→ **Tarefa**
Continue o texto sobre a vida das tropas portuguesas nas trincheiras da frente ocidental a partir do ponto em que termina.

→ **Texto selecionado**
A VIDA NAS TRINCHEIRAS.
A OESTE NADA DE NOVO-
A frente ocidental da
Guerra constituía por essa altura uma imensa linha de trincheiras.
Ao chegarem ao front,
as tropas portuguesas tiveram de se adaptar rapidamente à guerra de
trincheiras, revelando grande espírito de sacrifício, mas pouco entusiasmo, pois
não se identificavam, na maior parte dos casos, com o proclamado, pelo Governo
da República, interesse nacional. Nunca houve cânticos patrióticos ou outros
como em França ou Alemanha, nem flores para a partida, mas choro e bastante
incompreensão, pois muitos, nem sabiam porque iam combater e, eventualmente,
dar a vida. Como já antes e depois, o Governo republicano fazia o apelo a que o
interesse nacional, estivesse acima do interesse partidário ou pessoal e a que,
em seu nome, os partidos e as pessoas se entendessem. Estes apelos partiam do
princípio redutor, de que existia uma solução virtuosa e única que cumpria esse
interesse, que os partidos e as pessoas conheciam, ainda que não republicanos,
mas que por razões, porventura egoístas e mesquinhas, não se queriam entender
para implementar e defender a intervenção portuguesa.
O sold. Manuel da
Silva, natural de Póvoa/Coz, que foi mobilizado a 15 de janeiro de 1917, para
França, e tendo regressado com saúde a 17 de junho de 1919, só foi
desmobilizado em 21 de setembro seguinte, ainda viveu cerca de 40 anos mais a
trabalhar no campo, sem gostar de falar da sua experiência no front.
Sabendo apenas assinar
o nome, pois tinha feito a 2ª. classe, alistou-se em Leiria a 17 de agosto de
1915, como recrutado, para servir até aos 45 anos de idade.
Antes
de ir para França, adquiriu com o pré, o respetivo fardamento, que no conjunto
importou em 40$82 e compreendia alpercatas, botas, barretes de 2ª., calças de
cotim, camisolas, ceroulas, dólmenes de serviço, lenços, toalhas e golas.
Nas trincheiras
portuguesas, em breve, saíam curtas exclamações, pequenas e perigosas frases,
murmuradas em surdina e segredo:
-Quem quer fazer esta
guerra?
-Raios partam a minha
sorte! Logo eu é que havia de ser rifado para isto!
-Se eu tivesse
adivinhado para o que vinha, não me apanhavam cá, não senhor! Estava a milhas…
no Brasil ou no bacalhau.

→ **Material apresentado**

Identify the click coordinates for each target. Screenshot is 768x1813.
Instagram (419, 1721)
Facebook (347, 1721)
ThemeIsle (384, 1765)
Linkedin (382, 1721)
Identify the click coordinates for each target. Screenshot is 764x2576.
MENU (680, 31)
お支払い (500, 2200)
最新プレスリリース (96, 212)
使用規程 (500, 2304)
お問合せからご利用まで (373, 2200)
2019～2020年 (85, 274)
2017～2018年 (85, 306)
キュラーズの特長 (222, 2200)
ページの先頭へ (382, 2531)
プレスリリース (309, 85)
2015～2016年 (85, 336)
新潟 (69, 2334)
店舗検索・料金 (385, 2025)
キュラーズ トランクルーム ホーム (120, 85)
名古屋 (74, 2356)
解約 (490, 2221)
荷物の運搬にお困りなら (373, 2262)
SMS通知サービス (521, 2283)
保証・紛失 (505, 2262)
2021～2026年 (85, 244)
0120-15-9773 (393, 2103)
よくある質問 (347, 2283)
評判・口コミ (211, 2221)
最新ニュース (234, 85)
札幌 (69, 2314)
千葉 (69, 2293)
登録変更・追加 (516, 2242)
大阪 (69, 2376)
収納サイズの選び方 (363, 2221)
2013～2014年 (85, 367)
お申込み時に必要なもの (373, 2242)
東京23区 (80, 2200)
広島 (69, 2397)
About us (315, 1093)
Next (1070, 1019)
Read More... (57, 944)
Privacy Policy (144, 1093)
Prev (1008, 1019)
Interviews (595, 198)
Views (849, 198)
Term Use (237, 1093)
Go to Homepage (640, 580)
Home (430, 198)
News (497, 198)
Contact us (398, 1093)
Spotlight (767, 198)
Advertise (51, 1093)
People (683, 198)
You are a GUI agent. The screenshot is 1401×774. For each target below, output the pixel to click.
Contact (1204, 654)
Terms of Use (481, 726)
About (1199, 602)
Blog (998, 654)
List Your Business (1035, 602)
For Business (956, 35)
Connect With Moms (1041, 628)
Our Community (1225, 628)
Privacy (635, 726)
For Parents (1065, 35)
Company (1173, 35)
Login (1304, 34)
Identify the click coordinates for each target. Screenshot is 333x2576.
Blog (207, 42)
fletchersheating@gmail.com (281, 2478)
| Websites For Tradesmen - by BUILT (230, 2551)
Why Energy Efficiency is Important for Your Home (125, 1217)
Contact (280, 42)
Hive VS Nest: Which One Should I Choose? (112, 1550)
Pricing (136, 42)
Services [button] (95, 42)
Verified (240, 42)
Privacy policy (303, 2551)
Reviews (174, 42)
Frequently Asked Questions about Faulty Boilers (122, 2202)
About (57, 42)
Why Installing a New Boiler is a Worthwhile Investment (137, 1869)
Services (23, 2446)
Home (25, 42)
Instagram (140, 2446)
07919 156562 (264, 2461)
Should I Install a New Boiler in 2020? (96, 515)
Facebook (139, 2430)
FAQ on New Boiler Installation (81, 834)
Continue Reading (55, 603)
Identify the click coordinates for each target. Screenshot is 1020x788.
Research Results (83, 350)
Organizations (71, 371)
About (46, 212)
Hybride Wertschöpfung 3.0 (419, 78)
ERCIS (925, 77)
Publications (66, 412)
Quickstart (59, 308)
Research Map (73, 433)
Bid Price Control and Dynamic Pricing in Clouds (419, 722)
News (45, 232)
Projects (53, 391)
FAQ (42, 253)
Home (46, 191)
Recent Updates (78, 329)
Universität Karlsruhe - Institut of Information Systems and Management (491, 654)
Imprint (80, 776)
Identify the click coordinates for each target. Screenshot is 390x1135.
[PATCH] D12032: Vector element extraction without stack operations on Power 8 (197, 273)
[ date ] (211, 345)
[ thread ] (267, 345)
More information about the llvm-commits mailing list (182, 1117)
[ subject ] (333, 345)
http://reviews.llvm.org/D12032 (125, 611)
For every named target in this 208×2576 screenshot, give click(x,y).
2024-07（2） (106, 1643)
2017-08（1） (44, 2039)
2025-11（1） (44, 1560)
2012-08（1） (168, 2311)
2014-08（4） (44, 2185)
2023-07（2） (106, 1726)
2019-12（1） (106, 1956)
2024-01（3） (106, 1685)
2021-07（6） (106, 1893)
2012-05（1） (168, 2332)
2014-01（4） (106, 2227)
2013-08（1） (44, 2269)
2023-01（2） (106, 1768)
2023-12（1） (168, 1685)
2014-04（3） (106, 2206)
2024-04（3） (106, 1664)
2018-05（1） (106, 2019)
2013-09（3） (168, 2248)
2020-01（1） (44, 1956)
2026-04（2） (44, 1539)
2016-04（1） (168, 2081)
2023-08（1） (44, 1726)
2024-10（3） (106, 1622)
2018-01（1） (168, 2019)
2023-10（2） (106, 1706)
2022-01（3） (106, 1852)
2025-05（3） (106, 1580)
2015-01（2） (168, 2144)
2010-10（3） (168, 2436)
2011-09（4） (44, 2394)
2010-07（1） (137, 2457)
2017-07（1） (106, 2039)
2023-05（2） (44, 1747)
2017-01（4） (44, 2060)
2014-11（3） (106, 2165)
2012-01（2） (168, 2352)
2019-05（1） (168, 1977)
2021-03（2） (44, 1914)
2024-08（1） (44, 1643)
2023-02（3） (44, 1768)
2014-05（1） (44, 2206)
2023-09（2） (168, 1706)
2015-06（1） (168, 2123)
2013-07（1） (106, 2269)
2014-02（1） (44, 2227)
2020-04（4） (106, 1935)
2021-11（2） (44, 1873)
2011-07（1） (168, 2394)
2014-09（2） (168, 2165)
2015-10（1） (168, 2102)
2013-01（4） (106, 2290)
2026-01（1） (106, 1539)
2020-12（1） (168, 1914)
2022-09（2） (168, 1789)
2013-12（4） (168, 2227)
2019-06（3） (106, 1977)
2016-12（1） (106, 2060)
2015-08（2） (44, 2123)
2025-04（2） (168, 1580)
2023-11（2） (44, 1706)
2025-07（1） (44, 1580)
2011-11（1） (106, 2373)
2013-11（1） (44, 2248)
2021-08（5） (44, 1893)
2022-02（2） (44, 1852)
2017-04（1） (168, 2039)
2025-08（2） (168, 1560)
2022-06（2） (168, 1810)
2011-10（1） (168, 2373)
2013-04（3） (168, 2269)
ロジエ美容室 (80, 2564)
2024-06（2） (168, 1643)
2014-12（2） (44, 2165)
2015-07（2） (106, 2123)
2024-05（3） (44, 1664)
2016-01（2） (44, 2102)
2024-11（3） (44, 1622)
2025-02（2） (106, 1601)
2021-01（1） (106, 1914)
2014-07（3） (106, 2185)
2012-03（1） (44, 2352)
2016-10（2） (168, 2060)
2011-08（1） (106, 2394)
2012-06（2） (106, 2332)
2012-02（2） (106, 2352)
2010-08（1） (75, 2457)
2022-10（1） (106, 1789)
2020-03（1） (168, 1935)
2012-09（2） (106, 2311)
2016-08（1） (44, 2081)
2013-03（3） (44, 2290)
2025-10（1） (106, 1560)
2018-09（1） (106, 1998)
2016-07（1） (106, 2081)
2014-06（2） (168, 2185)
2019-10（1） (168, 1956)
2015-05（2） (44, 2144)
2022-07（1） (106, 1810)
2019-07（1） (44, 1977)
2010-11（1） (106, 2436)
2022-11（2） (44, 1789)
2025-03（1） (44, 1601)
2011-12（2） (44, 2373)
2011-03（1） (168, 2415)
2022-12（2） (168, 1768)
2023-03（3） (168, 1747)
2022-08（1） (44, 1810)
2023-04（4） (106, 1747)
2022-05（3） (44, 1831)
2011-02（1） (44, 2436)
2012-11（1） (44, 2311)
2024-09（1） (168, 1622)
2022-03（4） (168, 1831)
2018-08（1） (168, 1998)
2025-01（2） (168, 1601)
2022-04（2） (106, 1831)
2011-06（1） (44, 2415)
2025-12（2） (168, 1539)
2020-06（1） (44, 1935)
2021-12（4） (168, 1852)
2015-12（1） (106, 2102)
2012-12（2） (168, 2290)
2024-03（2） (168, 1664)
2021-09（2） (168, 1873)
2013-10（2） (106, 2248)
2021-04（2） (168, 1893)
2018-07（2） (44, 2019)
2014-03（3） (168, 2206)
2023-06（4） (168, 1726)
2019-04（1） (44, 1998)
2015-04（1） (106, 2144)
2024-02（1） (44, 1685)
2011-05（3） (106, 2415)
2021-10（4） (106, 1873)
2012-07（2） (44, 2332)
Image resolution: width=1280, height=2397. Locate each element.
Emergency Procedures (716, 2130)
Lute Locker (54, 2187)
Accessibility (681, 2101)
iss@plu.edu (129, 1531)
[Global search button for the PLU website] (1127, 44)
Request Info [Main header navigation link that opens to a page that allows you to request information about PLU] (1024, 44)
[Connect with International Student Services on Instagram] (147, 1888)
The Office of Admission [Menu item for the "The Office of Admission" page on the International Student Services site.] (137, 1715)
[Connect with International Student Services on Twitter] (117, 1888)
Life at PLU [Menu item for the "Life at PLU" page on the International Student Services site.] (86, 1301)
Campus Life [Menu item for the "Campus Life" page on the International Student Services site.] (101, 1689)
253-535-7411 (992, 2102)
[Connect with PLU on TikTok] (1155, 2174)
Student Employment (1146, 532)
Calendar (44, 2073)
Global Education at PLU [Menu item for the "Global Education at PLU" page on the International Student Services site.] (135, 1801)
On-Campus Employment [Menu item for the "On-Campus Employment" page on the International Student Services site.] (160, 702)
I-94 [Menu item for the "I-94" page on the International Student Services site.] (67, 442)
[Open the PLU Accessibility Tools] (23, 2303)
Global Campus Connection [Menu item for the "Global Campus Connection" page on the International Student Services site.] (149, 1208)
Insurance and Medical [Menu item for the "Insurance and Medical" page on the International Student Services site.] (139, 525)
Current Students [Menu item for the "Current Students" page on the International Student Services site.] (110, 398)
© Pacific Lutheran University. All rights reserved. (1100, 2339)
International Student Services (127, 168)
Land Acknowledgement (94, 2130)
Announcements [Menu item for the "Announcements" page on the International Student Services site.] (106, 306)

→ **Resultado da tarefa**
-Que queres afinal?
-A minha mulher!,
confessava o Sold. Cozinheiro Fernandes Fonseca, da Caranguejeira, com um
tremor no lábio superior, aonde simetricamente afloravam dois tufos de meia
dúzia de pelos.
Depois contava que a
mulher, objeto do seu desejo e orgulho, era uma bonita moçoila de braços e
pernas fortes, seios fartos, cara rosada, que conhecera na terra, pouco antes
do embarque e revia nas fotografias que passavam de mão em mão entre o fumo de
um cigarro.
-Já papaste alguma
francesa?
-Vai à m…
Claro que Fernandes
Fonseca não conheceu (não podia conhecer) Paul Baumer, muito menos ser amigo do
protagonista de A Oeste Nada de Novo, um
fictício jovem de 19 anos que, juntamente com colegas do último ano do liceu,
se alistou no Exército Imperial Alemão.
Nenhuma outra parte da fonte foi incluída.